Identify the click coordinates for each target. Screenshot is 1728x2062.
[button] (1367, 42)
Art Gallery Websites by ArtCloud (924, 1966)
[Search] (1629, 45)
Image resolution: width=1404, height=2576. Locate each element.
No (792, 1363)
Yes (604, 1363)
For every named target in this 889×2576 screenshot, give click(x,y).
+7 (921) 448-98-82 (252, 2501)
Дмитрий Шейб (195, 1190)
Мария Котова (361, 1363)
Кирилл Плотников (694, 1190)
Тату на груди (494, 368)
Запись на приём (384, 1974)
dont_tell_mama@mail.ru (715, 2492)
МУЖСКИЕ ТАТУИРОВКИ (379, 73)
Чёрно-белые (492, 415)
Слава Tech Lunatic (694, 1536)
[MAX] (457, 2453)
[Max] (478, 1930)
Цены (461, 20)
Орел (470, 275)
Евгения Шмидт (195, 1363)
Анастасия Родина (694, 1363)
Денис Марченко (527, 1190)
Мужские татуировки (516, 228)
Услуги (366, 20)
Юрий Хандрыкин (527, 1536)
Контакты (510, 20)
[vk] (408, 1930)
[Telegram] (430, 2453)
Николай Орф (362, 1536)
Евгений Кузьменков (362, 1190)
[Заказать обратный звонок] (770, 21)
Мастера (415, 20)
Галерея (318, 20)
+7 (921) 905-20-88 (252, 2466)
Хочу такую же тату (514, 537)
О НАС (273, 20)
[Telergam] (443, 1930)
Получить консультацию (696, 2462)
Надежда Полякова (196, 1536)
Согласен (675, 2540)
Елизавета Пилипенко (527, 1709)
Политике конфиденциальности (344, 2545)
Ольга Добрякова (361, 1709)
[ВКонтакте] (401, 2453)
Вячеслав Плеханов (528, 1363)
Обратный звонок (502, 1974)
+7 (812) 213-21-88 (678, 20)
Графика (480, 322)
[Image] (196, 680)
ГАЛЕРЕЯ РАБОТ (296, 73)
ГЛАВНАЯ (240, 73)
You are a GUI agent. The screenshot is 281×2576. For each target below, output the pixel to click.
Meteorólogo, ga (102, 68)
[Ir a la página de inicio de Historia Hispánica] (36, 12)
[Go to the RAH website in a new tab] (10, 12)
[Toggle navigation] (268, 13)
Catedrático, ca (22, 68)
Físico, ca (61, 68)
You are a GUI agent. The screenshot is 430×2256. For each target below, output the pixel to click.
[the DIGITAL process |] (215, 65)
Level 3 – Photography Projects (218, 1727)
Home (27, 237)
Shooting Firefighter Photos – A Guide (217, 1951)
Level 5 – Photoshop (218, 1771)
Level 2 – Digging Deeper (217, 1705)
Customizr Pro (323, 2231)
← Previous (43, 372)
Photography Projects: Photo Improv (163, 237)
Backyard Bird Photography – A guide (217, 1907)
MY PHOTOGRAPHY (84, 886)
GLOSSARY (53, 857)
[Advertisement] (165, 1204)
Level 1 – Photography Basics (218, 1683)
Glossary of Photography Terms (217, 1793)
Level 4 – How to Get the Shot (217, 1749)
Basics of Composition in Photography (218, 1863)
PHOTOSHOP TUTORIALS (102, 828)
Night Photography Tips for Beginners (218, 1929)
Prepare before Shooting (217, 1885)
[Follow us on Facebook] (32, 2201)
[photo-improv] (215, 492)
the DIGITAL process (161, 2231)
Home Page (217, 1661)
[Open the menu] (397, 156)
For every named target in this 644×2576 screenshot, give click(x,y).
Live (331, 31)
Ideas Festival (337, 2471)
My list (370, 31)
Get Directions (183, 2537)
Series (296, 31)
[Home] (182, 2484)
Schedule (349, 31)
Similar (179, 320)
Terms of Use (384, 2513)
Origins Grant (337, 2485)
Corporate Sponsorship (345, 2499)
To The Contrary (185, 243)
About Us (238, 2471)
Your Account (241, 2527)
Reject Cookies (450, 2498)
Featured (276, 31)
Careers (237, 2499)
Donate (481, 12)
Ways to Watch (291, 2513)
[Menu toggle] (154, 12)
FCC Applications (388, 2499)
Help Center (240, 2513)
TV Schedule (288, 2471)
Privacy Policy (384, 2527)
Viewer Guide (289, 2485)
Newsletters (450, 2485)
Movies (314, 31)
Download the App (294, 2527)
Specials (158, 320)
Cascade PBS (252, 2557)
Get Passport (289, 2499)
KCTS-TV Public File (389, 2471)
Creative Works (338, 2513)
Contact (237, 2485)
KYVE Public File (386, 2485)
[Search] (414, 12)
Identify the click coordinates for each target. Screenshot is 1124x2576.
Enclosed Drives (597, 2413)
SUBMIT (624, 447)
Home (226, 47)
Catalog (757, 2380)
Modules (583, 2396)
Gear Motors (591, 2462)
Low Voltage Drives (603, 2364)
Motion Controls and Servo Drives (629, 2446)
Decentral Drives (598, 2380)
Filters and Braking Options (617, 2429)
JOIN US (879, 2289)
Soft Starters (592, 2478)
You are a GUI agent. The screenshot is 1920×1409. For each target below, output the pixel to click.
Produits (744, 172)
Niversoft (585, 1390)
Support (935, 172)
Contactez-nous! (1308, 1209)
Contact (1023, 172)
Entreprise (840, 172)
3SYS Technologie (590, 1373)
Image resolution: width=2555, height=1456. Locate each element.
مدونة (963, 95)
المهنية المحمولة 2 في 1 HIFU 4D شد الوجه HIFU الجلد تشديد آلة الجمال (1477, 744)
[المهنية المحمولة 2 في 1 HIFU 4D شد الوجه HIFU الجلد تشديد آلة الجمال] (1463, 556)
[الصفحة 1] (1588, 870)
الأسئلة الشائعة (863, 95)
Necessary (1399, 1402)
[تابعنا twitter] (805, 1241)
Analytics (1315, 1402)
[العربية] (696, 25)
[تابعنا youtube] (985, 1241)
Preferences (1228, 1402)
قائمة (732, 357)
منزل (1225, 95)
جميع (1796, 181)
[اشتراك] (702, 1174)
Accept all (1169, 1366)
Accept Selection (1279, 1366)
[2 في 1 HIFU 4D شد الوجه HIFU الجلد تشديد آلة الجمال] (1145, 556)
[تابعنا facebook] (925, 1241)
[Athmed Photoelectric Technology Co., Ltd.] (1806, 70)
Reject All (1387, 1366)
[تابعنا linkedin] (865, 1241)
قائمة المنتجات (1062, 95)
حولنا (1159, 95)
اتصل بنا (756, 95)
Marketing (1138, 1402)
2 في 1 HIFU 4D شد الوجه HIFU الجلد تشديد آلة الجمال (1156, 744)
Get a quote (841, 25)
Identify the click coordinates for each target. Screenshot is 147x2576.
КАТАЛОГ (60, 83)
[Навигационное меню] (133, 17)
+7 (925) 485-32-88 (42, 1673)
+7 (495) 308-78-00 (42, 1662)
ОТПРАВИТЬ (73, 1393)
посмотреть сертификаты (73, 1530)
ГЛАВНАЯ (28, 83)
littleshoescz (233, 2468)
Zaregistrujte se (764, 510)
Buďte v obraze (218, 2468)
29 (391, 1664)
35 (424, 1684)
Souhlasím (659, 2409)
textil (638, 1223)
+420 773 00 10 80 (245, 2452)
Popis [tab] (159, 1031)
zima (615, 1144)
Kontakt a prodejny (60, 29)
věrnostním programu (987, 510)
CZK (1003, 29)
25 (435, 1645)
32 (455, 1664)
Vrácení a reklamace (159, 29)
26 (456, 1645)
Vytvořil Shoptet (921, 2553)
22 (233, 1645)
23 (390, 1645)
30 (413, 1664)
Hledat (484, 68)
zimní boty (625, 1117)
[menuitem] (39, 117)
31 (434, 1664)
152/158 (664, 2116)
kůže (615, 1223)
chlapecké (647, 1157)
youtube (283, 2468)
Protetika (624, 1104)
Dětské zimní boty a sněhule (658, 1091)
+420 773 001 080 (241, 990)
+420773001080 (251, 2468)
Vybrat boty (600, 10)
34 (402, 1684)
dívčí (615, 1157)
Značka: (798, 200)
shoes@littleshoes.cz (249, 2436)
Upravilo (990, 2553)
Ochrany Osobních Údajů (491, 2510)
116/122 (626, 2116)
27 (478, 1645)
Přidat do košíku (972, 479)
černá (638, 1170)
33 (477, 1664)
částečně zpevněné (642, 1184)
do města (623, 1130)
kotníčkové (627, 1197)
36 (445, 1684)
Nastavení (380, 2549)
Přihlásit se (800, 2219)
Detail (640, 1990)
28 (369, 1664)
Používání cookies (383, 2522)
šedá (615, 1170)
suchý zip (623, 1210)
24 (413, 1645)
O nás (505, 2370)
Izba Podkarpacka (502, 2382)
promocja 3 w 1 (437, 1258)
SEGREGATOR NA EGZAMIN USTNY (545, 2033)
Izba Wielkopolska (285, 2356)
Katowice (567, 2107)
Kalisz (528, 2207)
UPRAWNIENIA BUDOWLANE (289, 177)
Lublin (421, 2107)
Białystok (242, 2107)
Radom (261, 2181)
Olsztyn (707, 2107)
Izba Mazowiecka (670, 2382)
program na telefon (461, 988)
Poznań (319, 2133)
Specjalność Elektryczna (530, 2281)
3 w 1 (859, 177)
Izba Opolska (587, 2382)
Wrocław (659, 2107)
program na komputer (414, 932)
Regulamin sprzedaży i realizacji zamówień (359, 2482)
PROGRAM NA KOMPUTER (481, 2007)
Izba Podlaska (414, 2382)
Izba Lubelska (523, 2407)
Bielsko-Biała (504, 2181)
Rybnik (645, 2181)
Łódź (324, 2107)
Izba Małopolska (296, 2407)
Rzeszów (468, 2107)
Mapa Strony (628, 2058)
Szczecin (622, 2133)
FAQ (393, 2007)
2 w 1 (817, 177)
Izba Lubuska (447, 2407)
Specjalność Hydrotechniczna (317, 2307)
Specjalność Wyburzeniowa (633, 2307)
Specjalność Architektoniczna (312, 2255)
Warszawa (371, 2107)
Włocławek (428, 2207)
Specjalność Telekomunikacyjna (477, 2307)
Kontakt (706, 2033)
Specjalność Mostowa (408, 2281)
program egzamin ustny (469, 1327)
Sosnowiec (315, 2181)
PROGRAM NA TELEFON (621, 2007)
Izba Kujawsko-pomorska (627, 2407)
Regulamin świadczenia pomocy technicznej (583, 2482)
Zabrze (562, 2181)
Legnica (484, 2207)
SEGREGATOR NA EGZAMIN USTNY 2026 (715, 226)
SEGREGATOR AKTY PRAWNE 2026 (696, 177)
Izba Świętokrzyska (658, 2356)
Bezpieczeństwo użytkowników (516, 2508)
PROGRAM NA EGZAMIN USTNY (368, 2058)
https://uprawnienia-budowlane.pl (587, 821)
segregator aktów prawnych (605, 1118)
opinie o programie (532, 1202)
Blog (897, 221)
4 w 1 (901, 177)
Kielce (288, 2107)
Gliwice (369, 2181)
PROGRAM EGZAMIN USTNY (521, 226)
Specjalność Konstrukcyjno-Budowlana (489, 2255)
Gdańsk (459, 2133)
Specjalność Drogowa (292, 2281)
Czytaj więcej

• [How to complete this task] Return each line among the entries that holds the word "المهنية".

• [Response to the exercise]
المهنية المحمولة 2 في 1 HIFU 4D شد الوجه HIFU الجلد تشديد آلة الجمال (1477, 744)
[المهنية المحمولة 2 في 1 HIFU 4D شد الوجه HIFU الجلد تشديد آلة الجمال] (1463, 556)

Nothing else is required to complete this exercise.